Tuesday, September 22, 2020

Fewer Russians Revanchist Now But Enough Still are to Be a Base for 'Softer' Expansionism, Zhelenin Says

Paul Goble

            Staunton, September 21 – A smaller share of Russians support pursuing the revanchist foreign policy Vladimir Putin is associated with than at any point in the last 17 years, Aleksandr Zhelenin says, stressing that VTsIOM, which is closely tied to the regime, is not only about measuring public opinion but about shaping it as well.

            If those around Putin who ordered this poll wanted not only to determine but to boost support for revanchist positions, the Rosbalt commentator says, one is compelled to ask whether the level of support for those it found, about a third, is a lot or a little (rosbalt.ru/blogs/2020/09/21/1864247.html).

            VTsIOM found that only 31 percent of Russians now support an aggressive foreign policy, a figure that seems very low until one considers that in 1932, Hitler won power with the support of only 34 percent of Germans. Thus, the revanchist third may be more important than might seem to be the case, Zhelinin continues. 

            “Of course,” he says, “there are differences between then and now, and to compare the 34 percent of votes the Nazis received in elections 88 years ago and the results of a sociological poll in Russia today is not completely correct for a number of reasons.”

            The 34 percent the Nazi party received gave it dominance in the German parliament, while “according to the present-day Russian constitution, a parliamentary majority must exceed 50 percent of the deputies of the Duma.” It would thus seem that there is nothing to fear on that front.

            But United Russia, which dominates the Duma, shares the revanchist views of the Kremlin, even if the Russian people don’t, Zhelenin says.  And it is obviously the case that their attitudes at any particular time are less important in the Russian political system than the views of the single individual at the top.

            Despite everything, “Russia all the same remains an electoral autarchy, and this means that it is important that the individual occupying the top post operates on the opinion of a significant part of the population,” the commentator says. “And this opinion now, as we see, is not in favor of revanchist projects.”

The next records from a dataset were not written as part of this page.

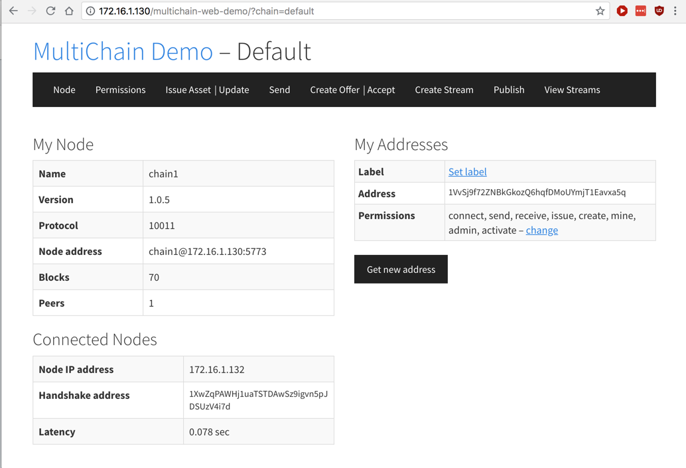Open the uBlock shield extension icon
The width and height of the screenshot is (686, 468).
click(659, 11)
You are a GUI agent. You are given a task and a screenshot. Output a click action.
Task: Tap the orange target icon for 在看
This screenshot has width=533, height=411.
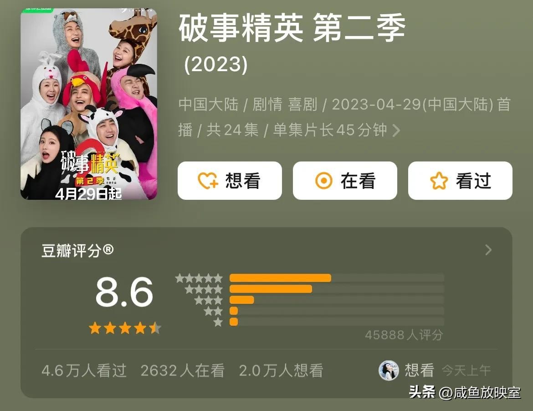tap(323, 181)
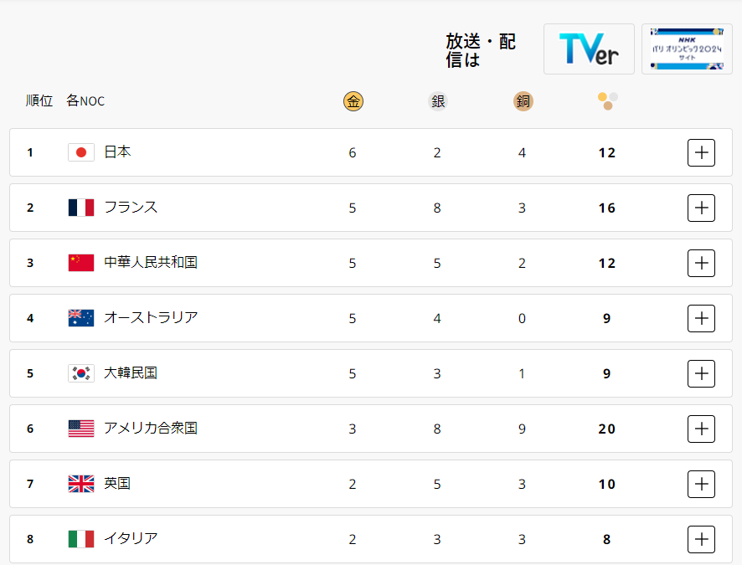Click the France flag icon
Viewport: 742px width, 565px height.
click(81, 208)
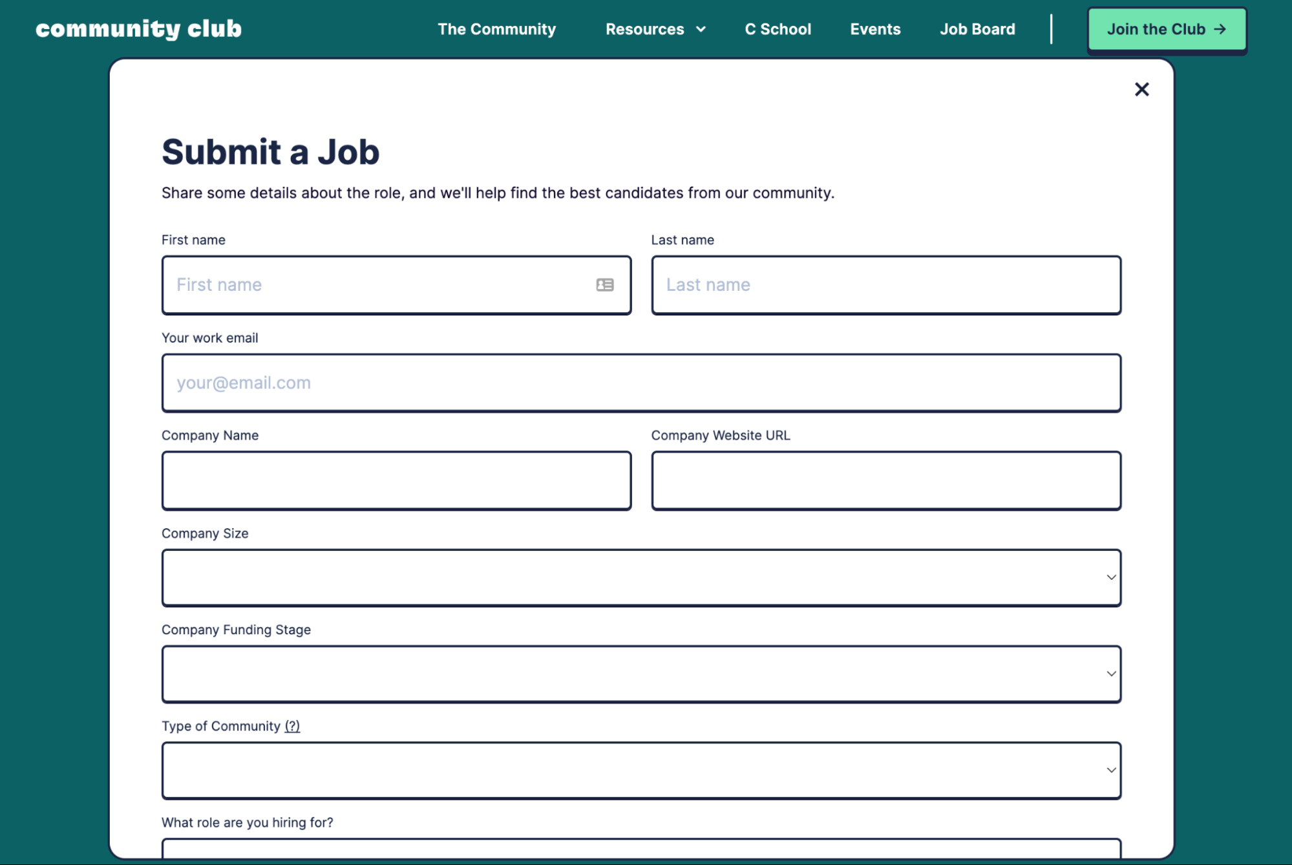Click the Company Website URL field
1292x865 pixels.
coord(885,480)
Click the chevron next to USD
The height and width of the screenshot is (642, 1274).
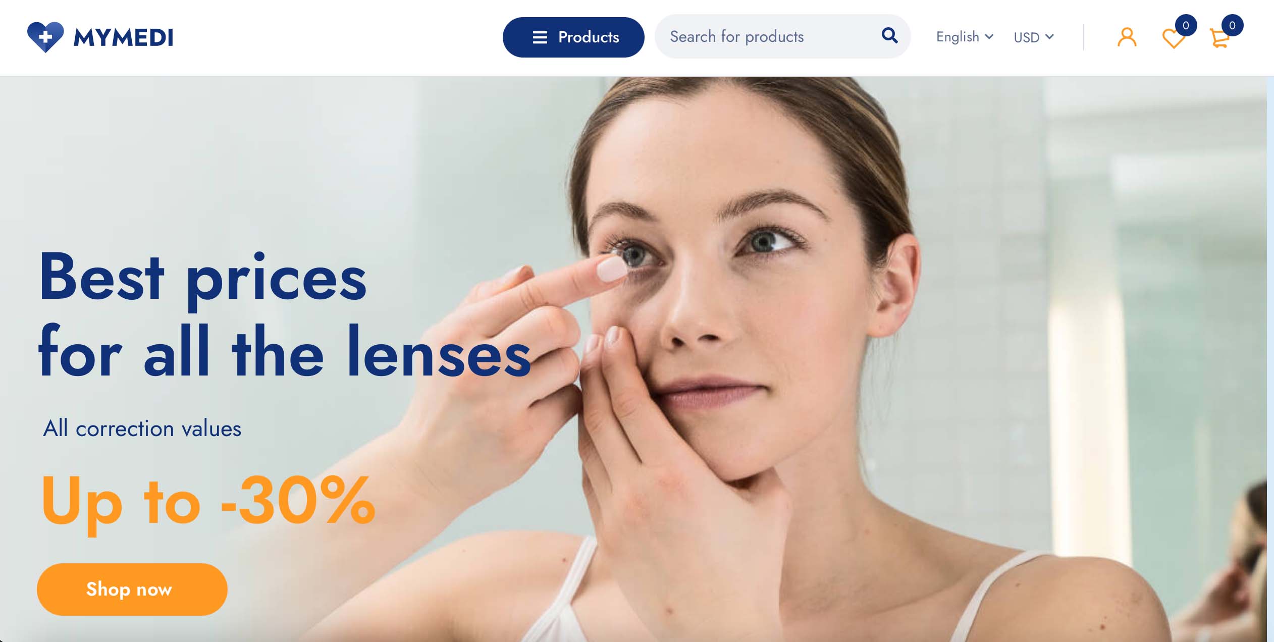point(1049,37)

            This doesn’t mean that there won’t be any more annexations and Anschlusses on the post-Soviet space. Rather the reverse because “the economic system which has been constructed in contemporary Russia has exhausted itself. There aren’t nay more internal resources for development … and the ruling group will seek them not within the country but abroad.”

            But because ever fewer Russians are enthusiastic about that, it is possible, Zhelenin suggests, that these moves will be “softer” than those in the past, as in Georgia and Ukraine and that “in state propaganda, the words ‘unify’ or ‘reunify’ will be replaced by terms like ‘integration’ and ‘support.’”

            That is what is happening in the case of Moscow’s moves regarding Belarus, the commentator concludes; and at least part of the reason for that change is the change in attitudes within the Russian population.